Pourquoi ? Il semble y avoir deux raisons essentielles à ce relatif désintérêt. La première est d’ordre purement temporel. La sortie du livre a coïncidé exactement avec l’énième victoire politique de Berlusconi (la troisième en quinze ans). C’était le moment des annonces du futur nouveau gouvernement, des attentes de la majorité des Italiens, du désespoir des autres. Les vicissitudes et les temps brefs de la vie politique italienne ont rendu complètement obscure la large réflexion de Simone. Les projecteurs étant rivés sur les vainqueurs, quelles chances de succès avait un livre qui critiquait à la fois l’origine de leur victoire et les faiblesses des vaincus ?
Ces circonstances introduisent la deuxième explication du tiède accueil réservé à Il mostro mite, explication qui est anticipée par le livre même de Simone. Comme le souligne celui-ci, depuis les débuts du XXe siècle, l’Italie a été un "laboratoire politique", qui a toujours anticipé les évolutions (souvent négatives) de la politique européenne : du fascisme, en passant par le transformisme parlementaire au berlusconisme, pour terminer à ce que Simone appelle la gauche light, voire super light.
En effet, c’est en Italie que la gauche s’est le plus métamorphosée au cours de vingt dernières années. Jadis forte du plus puissant Parti communiste de l’Europe occidentale (33% de votes aux élections de 1984 et un million d’inscrits à la même periode), la péninsule a vu sa gauche effacer sa propre altérité au nom du réalisme. Depuis 1989, la seule voie que la gauche italienne a empruntée pour se moderniser et pour se renouveler a été celle d’abdiquer ses idées et de transiger avec ses principes.
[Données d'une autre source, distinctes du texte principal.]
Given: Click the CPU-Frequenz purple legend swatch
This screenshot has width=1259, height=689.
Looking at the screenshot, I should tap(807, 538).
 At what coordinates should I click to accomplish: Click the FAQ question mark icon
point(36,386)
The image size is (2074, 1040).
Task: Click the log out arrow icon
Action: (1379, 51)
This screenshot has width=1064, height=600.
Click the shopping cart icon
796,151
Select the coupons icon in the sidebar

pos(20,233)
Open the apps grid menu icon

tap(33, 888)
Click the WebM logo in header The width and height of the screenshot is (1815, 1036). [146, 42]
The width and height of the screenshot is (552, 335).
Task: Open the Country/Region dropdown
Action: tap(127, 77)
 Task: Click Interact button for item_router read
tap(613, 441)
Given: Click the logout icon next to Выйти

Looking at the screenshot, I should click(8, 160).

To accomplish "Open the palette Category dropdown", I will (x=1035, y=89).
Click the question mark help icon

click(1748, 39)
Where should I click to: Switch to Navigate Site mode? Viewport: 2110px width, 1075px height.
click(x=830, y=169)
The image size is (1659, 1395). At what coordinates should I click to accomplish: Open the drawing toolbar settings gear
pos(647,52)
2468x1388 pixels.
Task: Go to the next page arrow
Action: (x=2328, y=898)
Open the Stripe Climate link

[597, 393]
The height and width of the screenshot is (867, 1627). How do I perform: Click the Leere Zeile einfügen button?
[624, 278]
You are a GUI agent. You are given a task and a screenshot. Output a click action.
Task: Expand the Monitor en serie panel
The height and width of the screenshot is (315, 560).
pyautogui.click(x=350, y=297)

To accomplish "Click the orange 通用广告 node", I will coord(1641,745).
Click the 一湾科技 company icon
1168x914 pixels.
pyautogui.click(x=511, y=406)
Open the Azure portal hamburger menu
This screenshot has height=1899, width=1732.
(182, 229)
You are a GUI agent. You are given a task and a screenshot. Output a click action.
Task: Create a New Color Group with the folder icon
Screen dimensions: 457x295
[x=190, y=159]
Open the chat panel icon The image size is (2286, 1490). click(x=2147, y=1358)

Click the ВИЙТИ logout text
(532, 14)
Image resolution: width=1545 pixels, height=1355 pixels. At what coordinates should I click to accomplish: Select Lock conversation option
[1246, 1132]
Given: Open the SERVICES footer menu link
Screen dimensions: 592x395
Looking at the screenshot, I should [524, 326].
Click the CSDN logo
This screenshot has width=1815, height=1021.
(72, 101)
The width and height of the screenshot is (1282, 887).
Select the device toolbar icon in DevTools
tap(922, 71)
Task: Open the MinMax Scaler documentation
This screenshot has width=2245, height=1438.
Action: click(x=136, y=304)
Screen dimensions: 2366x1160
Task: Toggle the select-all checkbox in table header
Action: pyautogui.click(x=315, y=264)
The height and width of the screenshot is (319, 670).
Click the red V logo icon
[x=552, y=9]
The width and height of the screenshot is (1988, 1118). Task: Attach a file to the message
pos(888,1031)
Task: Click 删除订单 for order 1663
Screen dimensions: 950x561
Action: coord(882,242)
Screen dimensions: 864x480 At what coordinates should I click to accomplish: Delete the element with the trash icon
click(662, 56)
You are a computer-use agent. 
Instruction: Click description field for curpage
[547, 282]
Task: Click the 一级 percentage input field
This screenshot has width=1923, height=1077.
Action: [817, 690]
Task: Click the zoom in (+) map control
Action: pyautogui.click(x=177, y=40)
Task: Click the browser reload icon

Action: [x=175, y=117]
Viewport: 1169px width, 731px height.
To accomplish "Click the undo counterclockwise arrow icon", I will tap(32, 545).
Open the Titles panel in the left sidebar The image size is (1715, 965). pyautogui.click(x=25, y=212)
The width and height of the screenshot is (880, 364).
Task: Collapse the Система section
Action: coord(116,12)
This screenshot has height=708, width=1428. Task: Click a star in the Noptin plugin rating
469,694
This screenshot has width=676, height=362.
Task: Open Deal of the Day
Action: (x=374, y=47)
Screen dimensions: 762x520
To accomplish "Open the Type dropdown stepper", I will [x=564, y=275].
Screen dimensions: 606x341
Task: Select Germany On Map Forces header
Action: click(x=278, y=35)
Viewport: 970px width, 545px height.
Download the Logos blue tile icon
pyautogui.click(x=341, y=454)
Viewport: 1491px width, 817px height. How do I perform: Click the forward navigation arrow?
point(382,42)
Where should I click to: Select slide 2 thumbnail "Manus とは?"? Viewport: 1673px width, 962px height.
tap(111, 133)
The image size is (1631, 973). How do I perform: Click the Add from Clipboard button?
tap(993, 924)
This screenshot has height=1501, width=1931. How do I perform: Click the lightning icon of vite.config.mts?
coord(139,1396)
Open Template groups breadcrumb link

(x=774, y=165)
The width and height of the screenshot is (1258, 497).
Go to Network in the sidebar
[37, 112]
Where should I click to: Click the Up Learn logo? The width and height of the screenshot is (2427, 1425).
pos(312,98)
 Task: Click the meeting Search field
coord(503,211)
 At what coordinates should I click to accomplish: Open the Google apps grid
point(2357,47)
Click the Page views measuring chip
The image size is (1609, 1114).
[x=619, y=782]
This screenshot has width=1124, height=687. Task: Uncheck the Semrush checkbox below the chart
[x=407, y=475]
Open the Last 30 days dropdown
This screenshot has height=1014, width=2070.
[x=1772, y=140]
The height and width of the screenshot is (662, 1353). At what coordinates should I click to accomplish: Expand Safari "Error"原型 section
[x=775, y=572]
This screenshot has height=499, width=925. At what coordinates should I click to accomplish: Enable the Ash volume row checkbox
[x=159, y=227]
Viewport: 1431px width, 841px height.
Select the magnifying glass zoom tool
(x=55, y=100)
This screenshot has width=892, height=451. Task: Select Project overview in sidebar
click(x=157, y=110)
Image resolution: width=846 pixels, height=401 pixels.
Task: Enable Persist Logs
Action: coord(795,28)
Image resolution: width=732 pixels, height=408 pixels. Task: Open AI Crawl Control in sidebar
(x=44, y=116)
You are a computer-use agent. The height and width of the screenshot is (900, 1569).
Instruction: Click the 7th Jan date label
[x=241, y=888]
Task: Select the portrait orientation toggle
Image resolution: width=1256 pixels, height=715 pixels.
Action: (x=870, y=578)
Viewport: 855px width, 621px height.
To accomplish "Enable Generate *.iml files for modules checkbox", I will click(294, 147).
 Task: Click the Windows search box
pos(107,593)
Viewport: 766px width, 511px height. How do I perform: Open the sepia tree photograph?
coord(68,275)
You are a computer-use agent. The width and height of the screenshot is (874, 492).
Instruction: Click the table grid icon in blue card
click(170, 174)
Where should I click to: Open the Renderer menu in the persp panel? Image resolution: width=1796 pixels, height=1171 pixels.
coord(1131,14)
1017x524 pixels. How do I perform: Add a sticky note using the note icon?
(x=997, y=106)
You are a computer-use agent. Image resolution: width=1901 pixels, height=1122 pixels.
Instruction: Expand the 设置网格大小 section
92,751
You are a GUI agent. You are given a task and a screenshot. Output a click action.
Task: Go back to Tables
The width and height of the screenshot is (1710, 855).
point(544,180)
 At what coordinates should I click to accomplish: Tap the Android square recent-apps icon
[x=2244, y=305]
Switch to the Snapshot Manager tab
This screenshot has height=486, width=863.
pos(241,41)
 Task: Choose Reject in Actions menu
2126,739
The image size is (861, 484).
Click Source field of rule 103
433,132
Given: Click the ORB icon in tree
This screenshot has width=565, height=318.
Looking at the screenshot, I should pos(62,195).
Pour se soustraire à l’accusation (habilement manipulée par ses adversaires) d’être toujours et à jamais "communiste", la gauche italienne a choisi de renoncer à l’idée du conflit pour imposer à ses électeurs l’idée du compromis permanent, comme si le problème consistait dans le moyen de l’action politique et non pas dans son contenu. Faute de courage pour repenser son arsenal idéologique, elle n’a pas construit de nouveaux projets et n’a pas suscité d'espoirs, en misant sur sa propre présentabilité par rapport à l’adversaire. Quel meilleur exemple de ce processus que le remplacement dans le débat politique italien du mot "gauche" par l’expression obligée de "centre gauche" ?
Selon les souhaits de ses dirigeants, la modération, ce que Simone appelle le light, aurait dû être, à elle seule, un programme de gouvernement. Ce qui a valu au parti majeur de la gauche italienne de passer en l’espace de vingt ans du communisme, au socialisme, puis à la social-démocratie pour enfin arriver à des positions démocratiques sur le modèle américain sans jamais vraiment gagner une élection face au "monstre doux". Si à deux occasions, celui-ci a presque perdu les élections, ses adversaires n’ont pas su rester au gouvernement longtemps. C’est toujours la "nouvelle droite", dont parle Simone, qui a su imposer les thématiques et les temps de la lutte politique.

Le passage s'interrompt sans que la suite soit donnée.